Une remise en question des normes âgistes

Il est intéressant de voir que spontanément, à un moment de la discussion, la question de l’âgisme arrive.

Sur la question du droit des enfants, Clémence se positionne comme la K.R.Ä.T.Z.Ä. (Cf. « Éduquer est ignoble », réédité par Second souffle) en interrogeant la légitimité de sa mère à lui interdire quelque chose qu’elle fait elle-même. Cette interrogation arrive clairement par l’expérimentation de nouvelles normes durant la colo. Le cadre étant le même pour tout le monde, chaque règle qu’un enfant doit suivre est la même pour l’adulte. Le vécu de cette norme apparaissant comme plus juste (égalité de droit sans distinction d’âge) remet en question la norme vécue jusqu’à présent dans l’espace familial. La discussion tourne ensuite sur la justification de la règle qui s’applique de manière différente aux adultes et aux enfants. La conclusion est que les adultes ont « des responsabilités et ils ont peur ». Cela apparait dès lors moins légitime aux yeux des vacancières : leur différence de droit serait due au fait que les adultes ont peur de ce que pourraient faire les enfants s’ils avaient autant de droits qu’eux (mise en danger notamment).
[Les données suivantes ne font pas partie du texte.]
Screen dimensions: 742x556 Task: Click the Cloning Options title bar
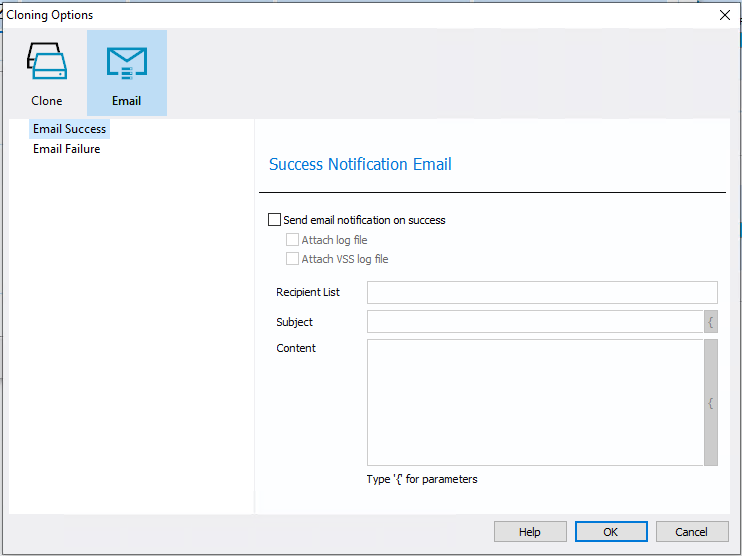pos(300,15)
« Quel lien entre l’âge et la maturité si des enfants sont plus matures que des adultes ? ». On ne peut savoir si c’était une réflexion antérieure à la colo de la part des vacancières, mais il parait raisonnable de supposer que le cadre, l’ambiance ainsi que les postures adultes ont favorisé le fait de se poser la question pour les jeunes. Elles s’aperçoivent qu’elles-mêmes et d’autres enfants peuvent accéder à plus de droits et de liberté et se comporter de manière plus responsable que des adultes qu’elles ont déjà croisés. La maturité est d’ailleurs vue comme quelque chose de relatif et subjectif par Flavia et elle est vue par Clémence comme le fait de « réfléchir avant d’agir ». Flavia casse presque la définition morale de la maturité comme un absolu que les plus âgés sont censés posséder et dont les plus jeunes sont dépourvus tandis que Clémence donne une définition proche de la responsabilité si l’on considère que réfléchir signifie « réfléchir à la portée de ses actes ».
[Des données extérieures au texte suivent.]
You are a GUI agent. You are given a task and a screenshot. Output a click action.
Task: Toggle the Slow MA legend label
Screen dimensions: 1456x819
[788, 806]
Il est également intéressant de voir que Clémence considère un adulte qu’elle connait comme moins mature qu’elle lorsqu’elle s’aperçoit qu’il lui a posé une limite offensive en utilisant son statut d’adulte pour obtenir une bise de sa part. On voit que dans son esprit, la maturité est liée à la prise en compte de la sensibilité des personnes avec lesquelles on interagit. On voit également qu’il existe intuitivement un lien entre âgisme et maturité, puisque de la question « Qu’est-ce qu’un adulte immature ? », on en revient à des oppressions âgistes.
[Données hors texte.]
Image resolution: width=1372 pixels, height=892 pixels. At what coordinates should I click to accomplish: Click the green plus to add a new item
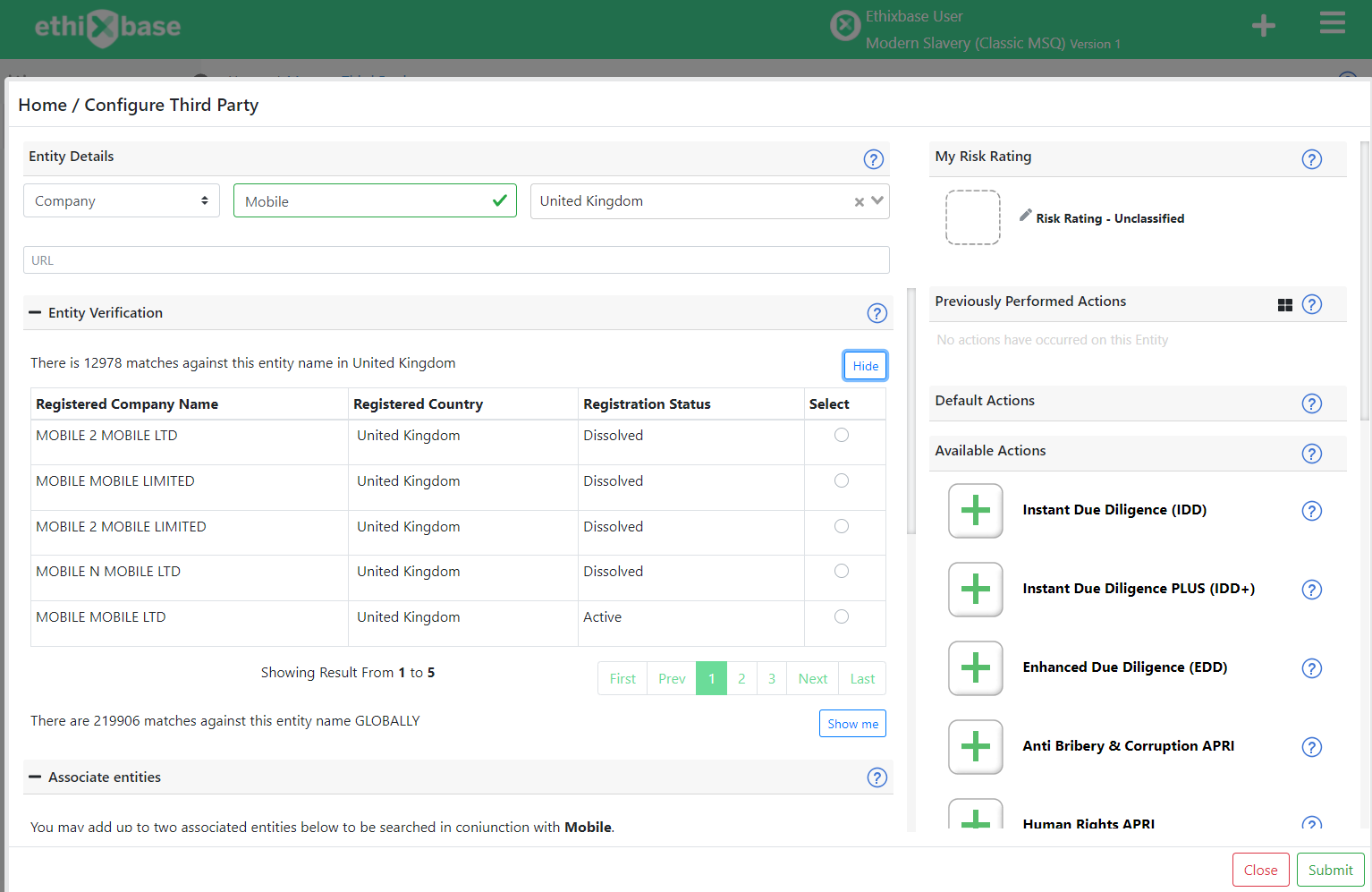[1263, 24]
À la suite de cette discussion…

À la fin de l’enregistrement, la discussion a continué un peu sur la question de la normalité. Puisque c’était un argument très utilisé pour justifier des choses qu’on leur imposait, elle se questionnait avec leurs mots sur l’existence hypothétique d’une normalité absolue qui légitime les injonctions d’adultes qui leur étaient faites dans leur vie quotidienne. La discussion a ensuite continué sur des situations dans lesquelles des adultes abusaient de leur statut d’adulte. Quelques heures plus tard, l’une des vacancières a été la cible de la méfiance d’un commerçant qui a justifié ses remarques par « Oui, mais quand on voit des jeunes tourner dans notre magasin comme ça ». Cela l’a blessée d’être ciblée sur la seule base de son âge, en ont suivi des discussions sur les stratégies pouvant être employées lors de situation de discrimination liée à l’âge : comment réagir si un commerçant nous interdit l’accès à son magasin, ou s’il est malaisant par son attitude ou ses remarques ?

Plus tard dans la semaine, ces jeunes ont continué à vouloir réfléchir sur ces questions, et l’une d’elles, assez marquante, a été formulée ainsi : « Est-ce que c’est plus facile de connaitre et exprimer ses propres limites ou d’identifier et comprendre celles des autres ? ». Pour nuancer, il faut savoir que seuls quelques jeunes se sont intéressés à la théorie qui était derrière le cadre de ce qui était proposé durant cette colo, bien qu’une majorité se sentait largement concernée par ce sujet de manière indirecte.